L'artiste française et new-yorkaise Louise Bourgeois (1911-2010) a fait don de ses gravures au Museum of Metropolitan Art (MoMA) en 1990. Composée des gravures et des livres illustrés qu'elle possédait — en plus d'un exemplaire de chaque gravure depuis lors —, cette collection est une ressource unique pour étudier sa vision.

L'exposition présentée  du 24 septembre 2017 au 28 janvier 2018 au MoMA, à New York explore le processus créatif de l'artiste à travers des gravures et des livres. La partie imprimée de sa production prolifique n'est pas très connue, bien qu'elle comprenne environ 1.400 oeuvres, dont 300 seront exposées.

Ses livres imprimés mettent en lumière un autre aspect méconnu de ses aventures créatives: ses écrits. "Ils offrent une occasion de voir se déployer l'imagination de Louise Bourgeois", note la commissaire de l'exposition, Deborah Wye, dans un communiqué officiel: "Admirer ces objets est comparable au fait de regarder par-dessus l'épaule de l'artiste en plein travail".
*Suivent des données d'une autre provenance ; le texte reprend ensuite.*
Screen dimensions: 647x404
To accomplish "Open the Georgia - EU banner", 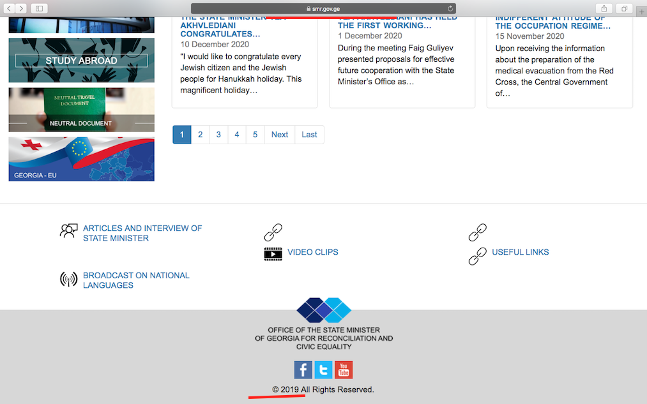I will tap(81, 159).
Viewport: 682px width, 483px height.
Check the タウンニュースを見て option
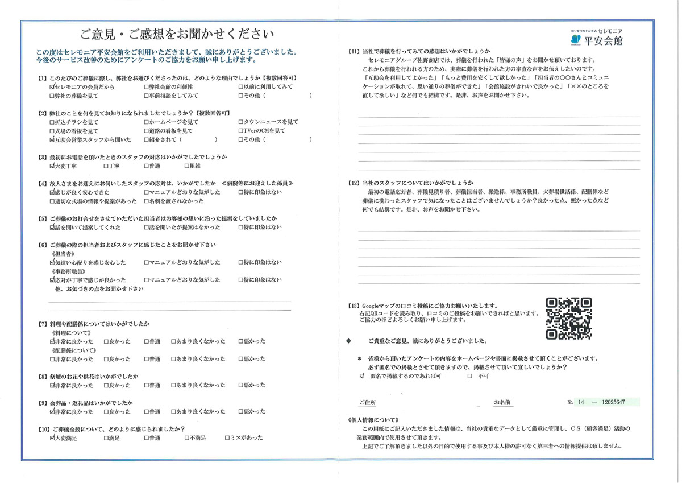pyautogui.click(x=241, y=122)
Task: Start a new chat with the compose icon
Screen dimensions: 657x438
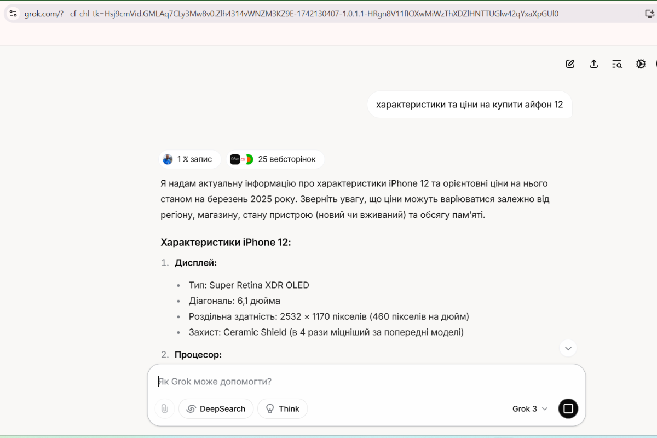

Créés avec de la gouache, de l'aquarelle, des crayons et de l'encre, ils ont été principalement réalisés au début de sa carrière (elle était alors graveuse et peintre dans les années 1940), puis au cours des deux dernières décennies de sa vie, durant les années 1990 et 2000, dans son atelier de la 20e Rue, à Manhattan. De 94 à 98 ans, Louise Bourgeois réalisait des gravures à grande échelle, et l'exposition présente son installation en 16 pièces.

L'exposition replace les volumes imprimés des archives du musée dans le contexte de la pratique générale de l'artiste et de ses thèmes de prédilection. Ils sont juxtaposés avec ses sculptures, dessins et peintures, car elle considérait les différents supports avec lesquels elle travaillait de façon égale. Elle pensait qu'ils "[disaient] la même chose de façon différente". Elle était connue pour ses grandes sculptures d'araignées et ses personnages provocants, ainsi que pour les thèmes qu'elle abordait, inspirés par l'architecture, le corps, la maternité et la nature, toujours présents dans son oeuvre, en plus de son utilisation de matériaux récupérés. 

Louise Bourgeois a grandi dans une famille de restaurateurs de tapisseries, mais elle n'a introduit le tissu dans son art qu'en devenant octogénaire. Décidant qu'elle n'avait plus besoin des nombreux vêtements et tissus qu'elle avait accumulés, elle se mit à concevoir des livres en textile, notamment "Ode à l'oubli".

Une vidéo montre l'artiste avec ce livre, dont les pages ont été réalisées, en 2002, à partir de serviettes en lin monogrammées et remplies de collages de tissus provenant de ses vieux habits (des taches et brûlures de cigarette témoignant de leur histoire individuelle). Dans cette vidéo, Louise Bourgeois feuillette le livre du début à la fin, ne cessant de le tapoter et de le caresser.